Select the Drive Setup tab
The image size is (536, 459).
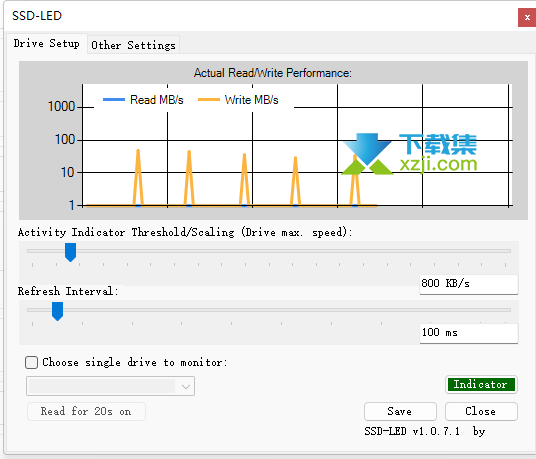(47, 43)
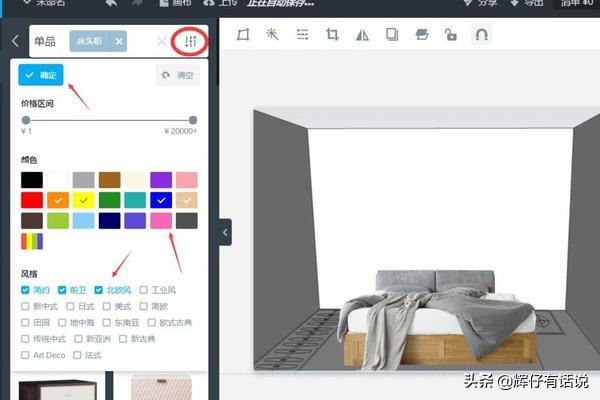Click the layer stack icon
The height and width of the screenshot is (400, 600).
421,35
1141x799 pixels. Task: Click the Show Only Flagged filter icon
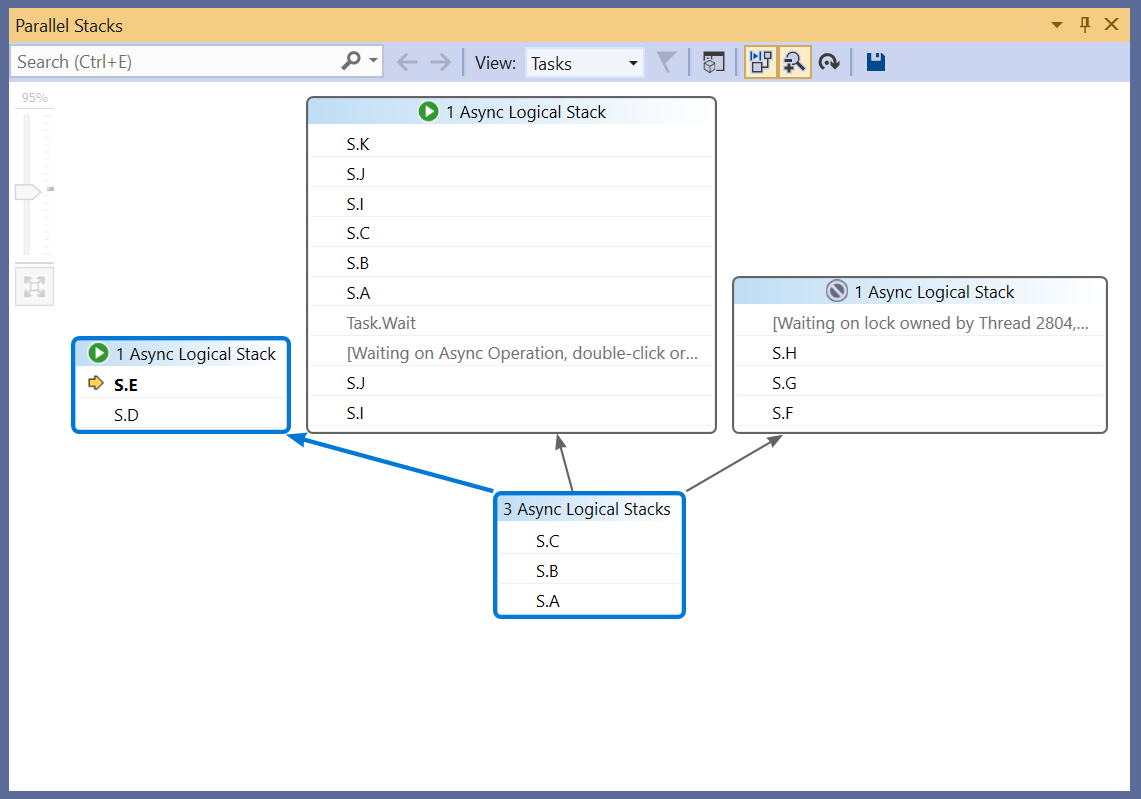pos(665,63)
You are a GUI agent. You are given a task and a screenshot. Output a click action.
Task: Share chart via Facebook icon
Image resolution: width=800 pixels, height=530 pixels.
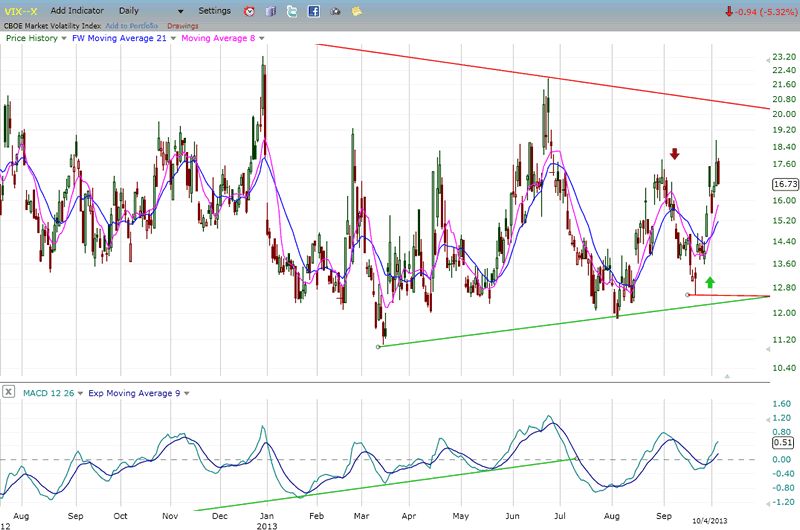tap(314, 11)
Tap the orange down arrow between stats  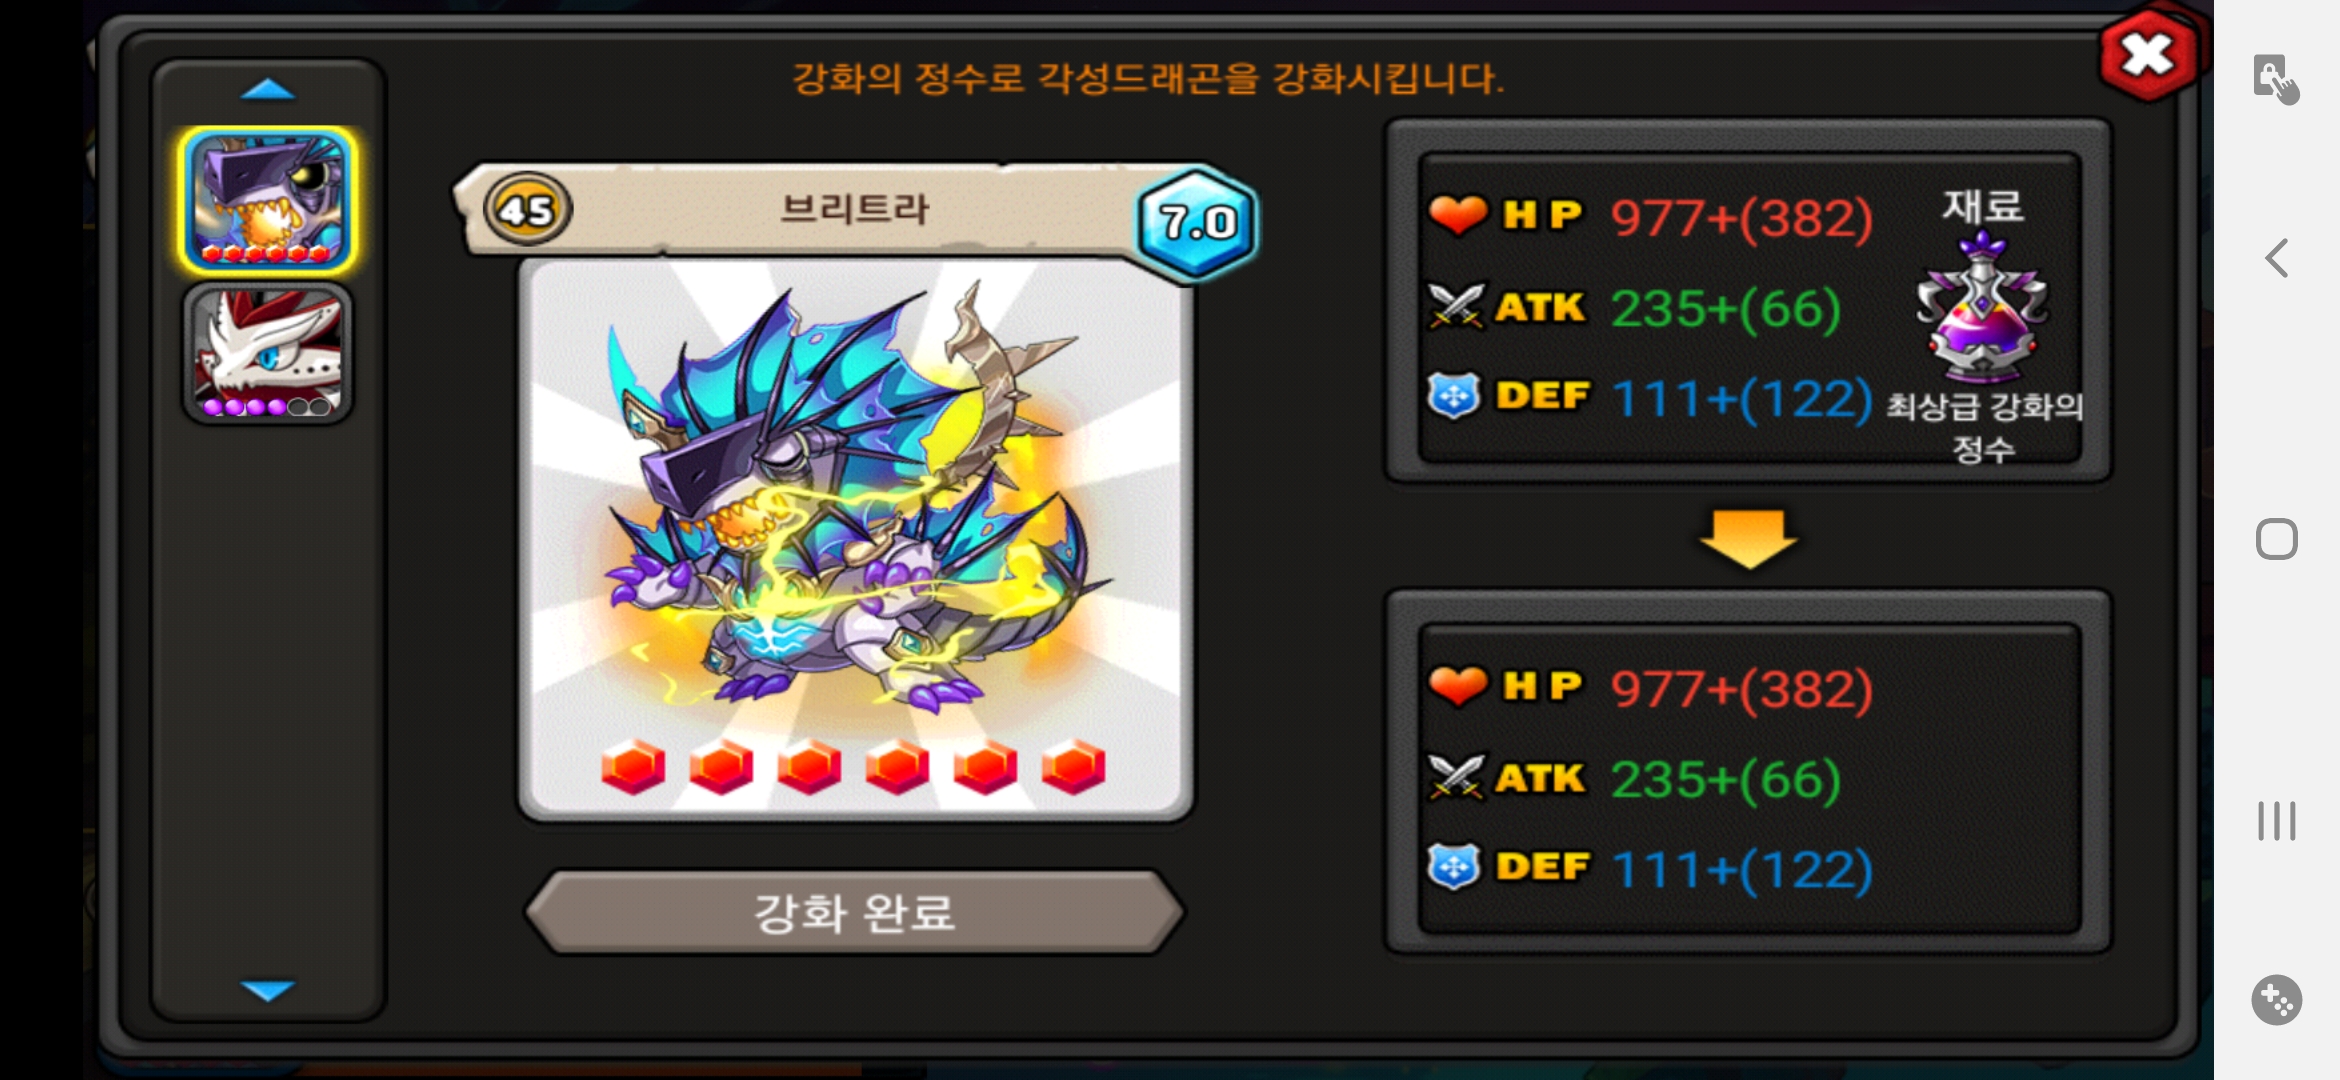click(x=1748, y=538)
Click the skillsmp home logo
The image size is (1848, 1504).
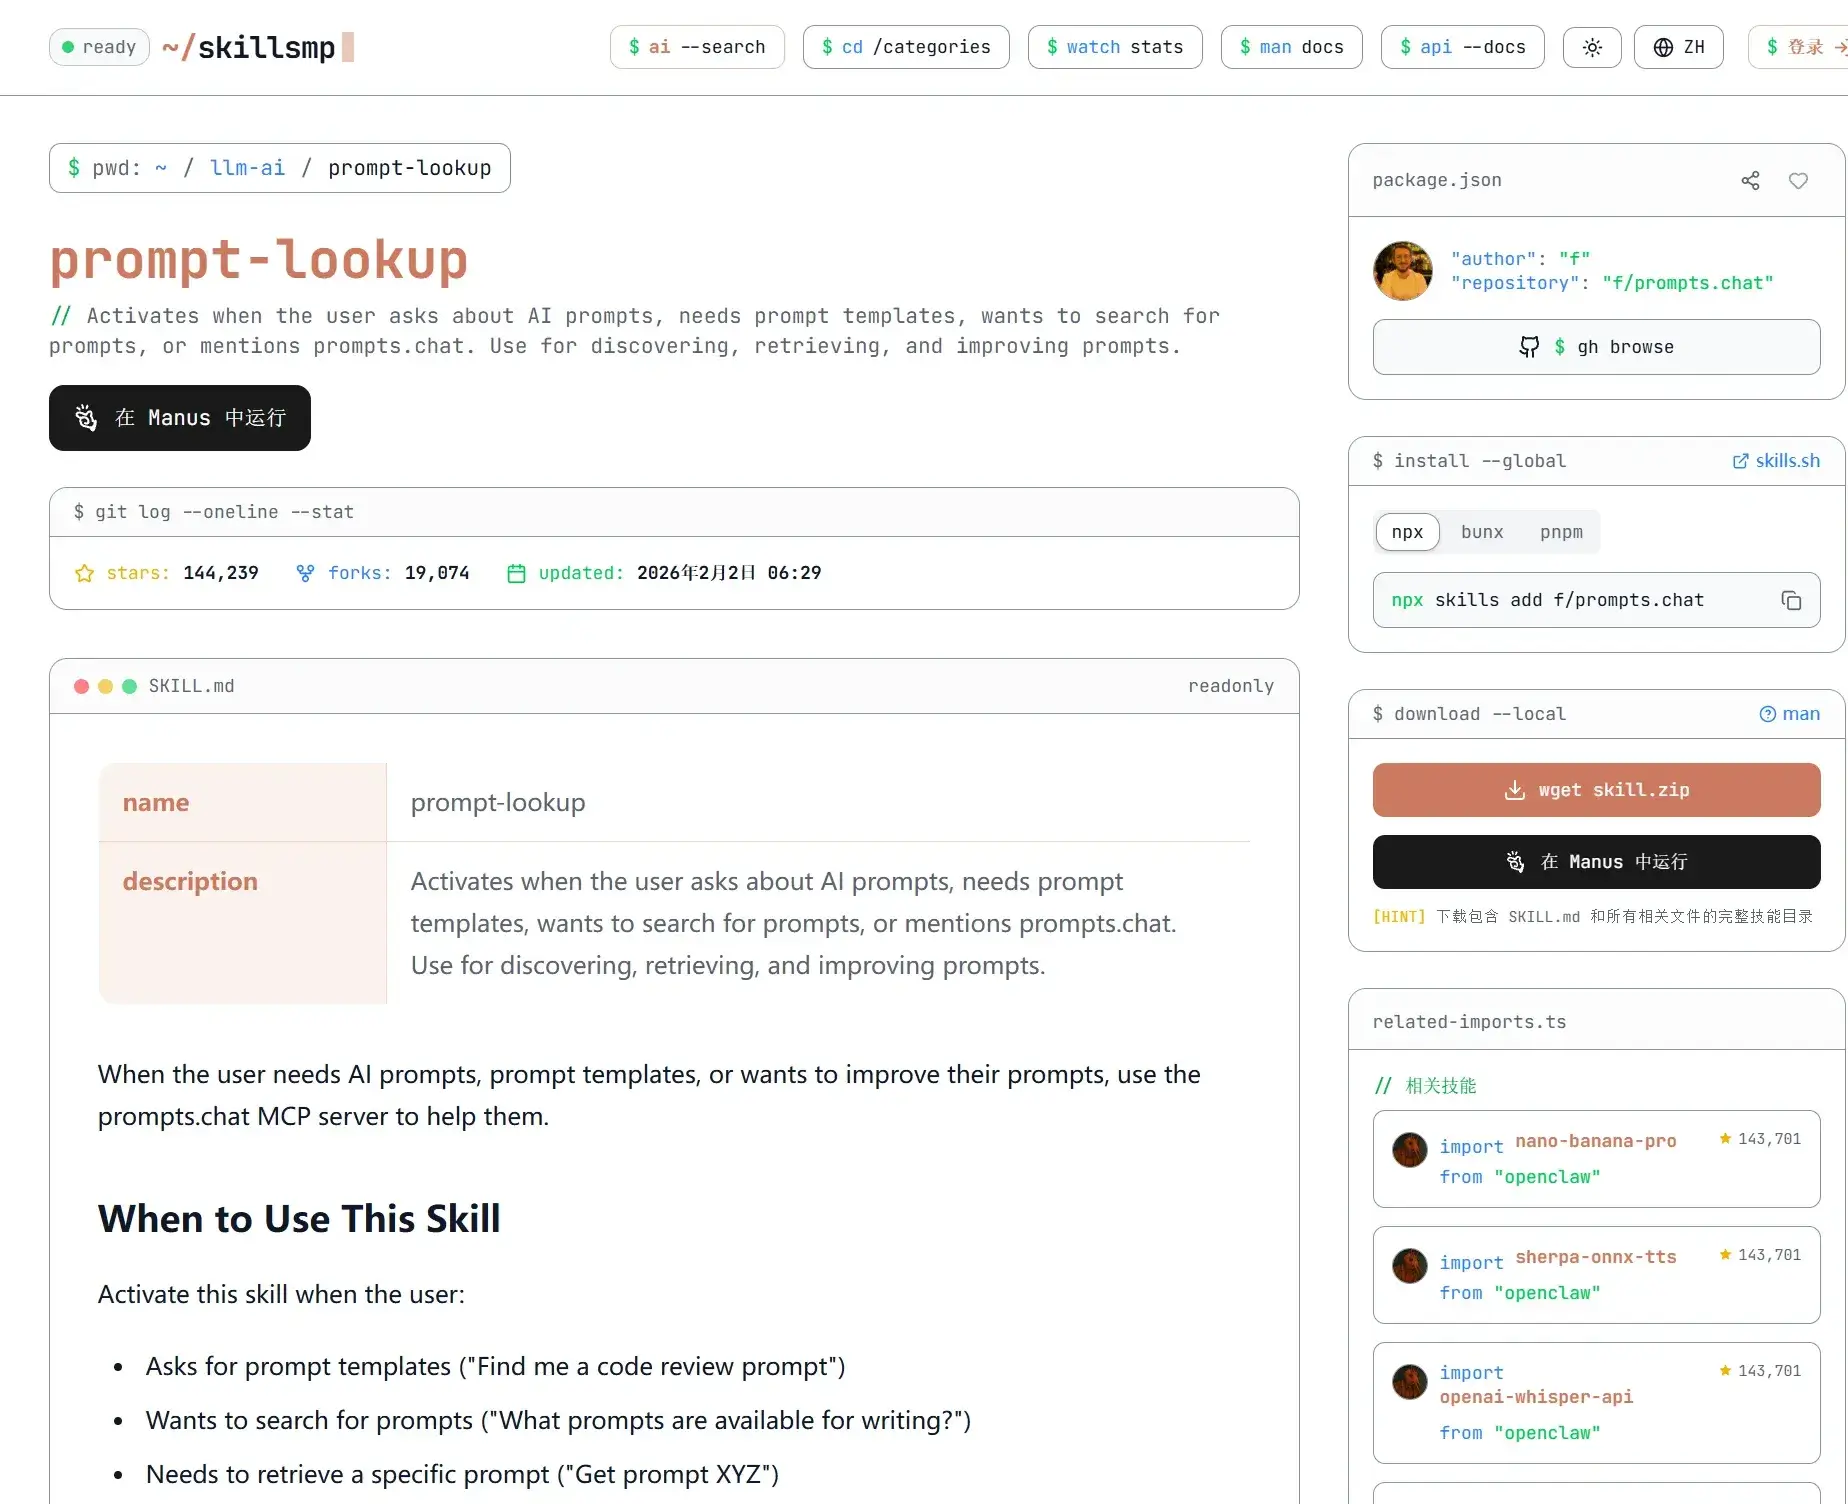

* _Exercise_
Set down exactly and only the lines from the line that contains "Click the skillsmp home logo" through the last line of the entries above, with both of those lines included and the pictures left out.

* _Answer to this problem_
Click the skillsmp home logo
The image size is (1848, 1504).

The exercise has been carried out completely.